President Bush’s confidence in America’s ability to spread democracy and freedom was not shared by most of his White House predecessors. Woodrow Wilson, the notable exception, failed to understand the limits of America’s capacity to sponsor democracy abroad. His idealism fed utopian expectations here and abroad. Then reality intruded. The unraveling of history in the wake of his Fourteen Points enunciated in 1918 prompted some critics to say, “he reached for utopia and gave us hell.”
All our presidents, including the Founders, believed in “American exceptionalism,” the idea that America had a special mission beyond its borders. The Declaration stated that, “all men,” not just Americans, “are endowed by their Creator with certain unalienable Rights, that among them are Life, liberty and the pursuit of happiness.” The Founders hoped that other peoples would follow America’s example and enjoy the blessings of liberty.
Yet, their world and ours, has been drenched in “wars and rumors of wars,” tyranny, conquest, and oppression. In the twentieth century alone, hundreds of millions have suffered under brutal tyrants or been killed in war. Today, genuine freedom and democracy are the exception for the peoples who live in the 100-plus member states of the United Nations.
America remains the major example and promise of freedom and democracy, but these lofty goals can be won only through a long struggle by the peoples who are denied them. We can and should assist those who seek a better way, but these blessings are the fruit of those who earn them.
Abraham Lincoln, who understood the heavy price of freedom in a bitterly divided nation, spoke of his “oft-expressed personal wish that all men everywhere could be free,” but he recognized the severe limits of America’s capacity to promote democracy abroad.
Perhaps, it was President John Quincy Adams who best understood America’s unique, but limited role beyond our borders: “Wherever the standard of freedom and independence has been or shall be unfurled, there will be America’s heart, her benediction and her prayers. She goes not abroad in search of monsters to destroy. She is the well-wisher to the freedom and independence of all. She is the champion and vindicator only of her own.”
Ronald Reagan also emphasized this more modest national aspiration when he likened America to “a shining city on a hill,” a beacon for all who yearn to be free. His words can serve as a warning to Americans who speak too glibly of exporting democracy or establishing freedom in other countries.

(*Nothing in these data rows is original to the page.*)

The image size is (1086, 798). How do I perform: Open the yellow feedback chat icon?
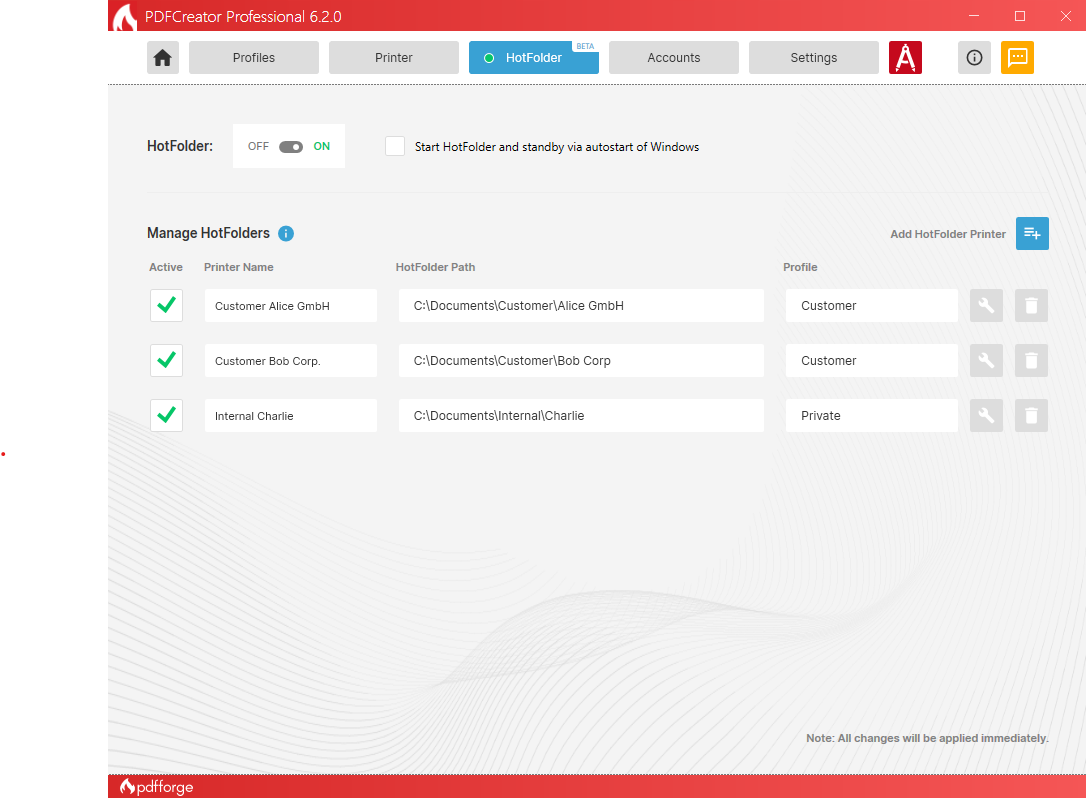(1017, 58)
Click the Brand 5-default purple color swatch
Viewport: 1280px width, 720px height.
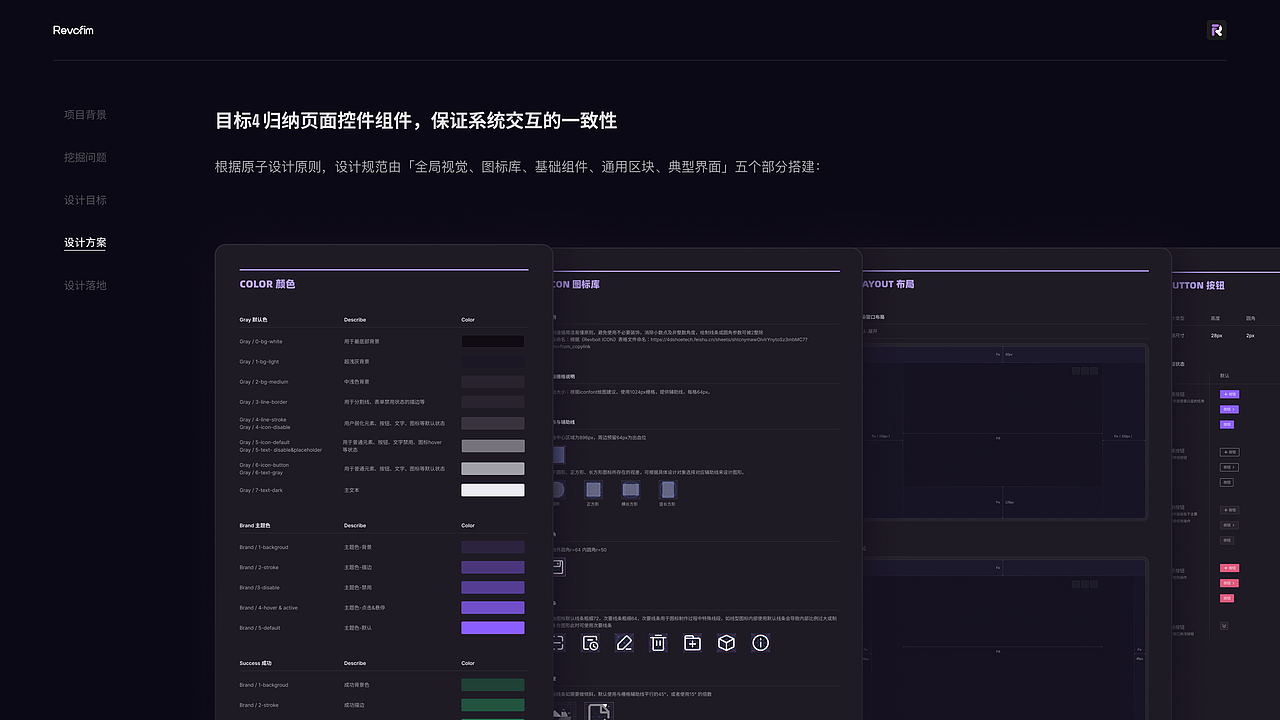(493, 627)
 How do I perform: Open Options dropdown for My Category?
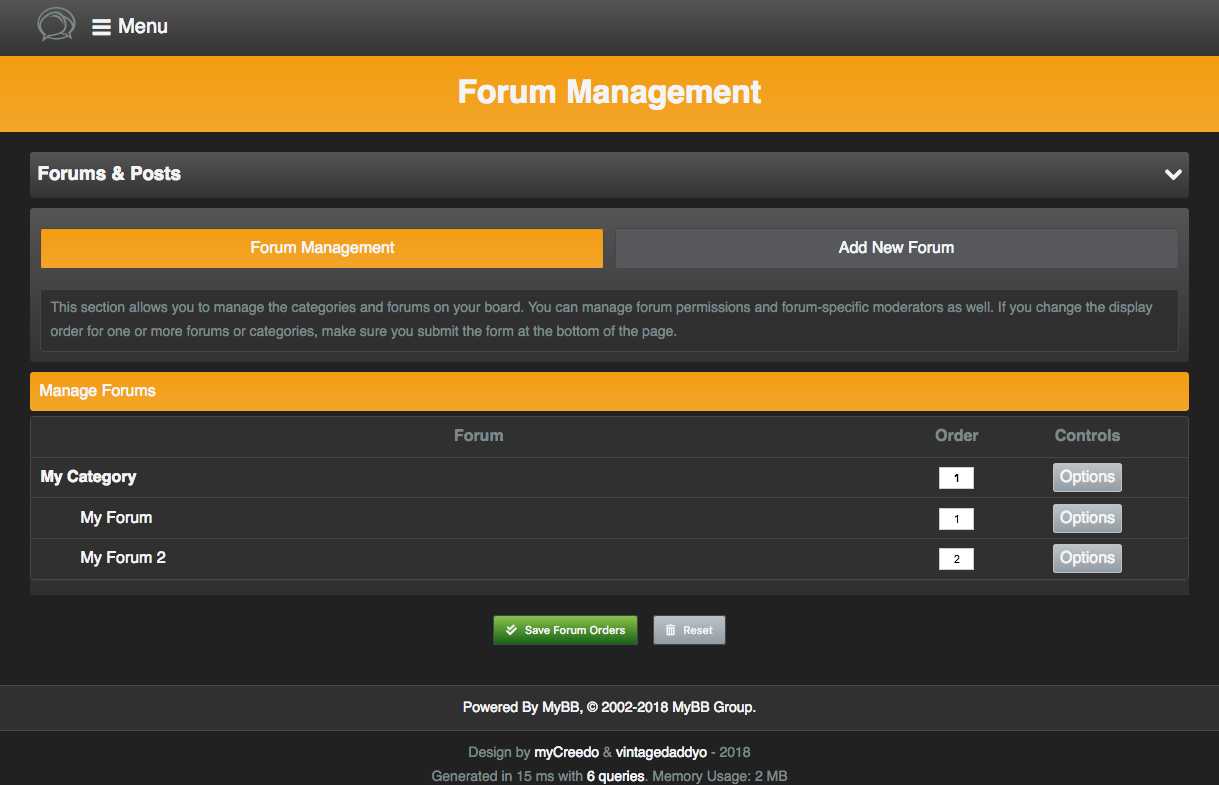1087,477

Of course, there were times and places when America’s role abroad was substantial, even decisive. During the 1940s, we knew that Nazi Germany and imperial Japan had to be defeated. Our intervention was not a crusade, but a just war to protect the Western democratic heritage. By winning that war and occupying two defeated peoples, we were in a position to impose democratic disciplines on disparate societies that had already experienced a substantial measure of democracy.
In today’s dangerous world, America, the most powerful and generous nation on earth must steal itself against the arrogance of power. Shakespeare said: “O, it is excellent to have a giant’s strength; but it is tyrannous to use it like a giant.” And Reinhold Niebuhr cautioned America to use its great might “with fear and trembling.”
–Ernest W. Lefever, a senior fellow at the Ethics and Public Policy Center in Washington, D.C., is author of America’s Imperial Burden.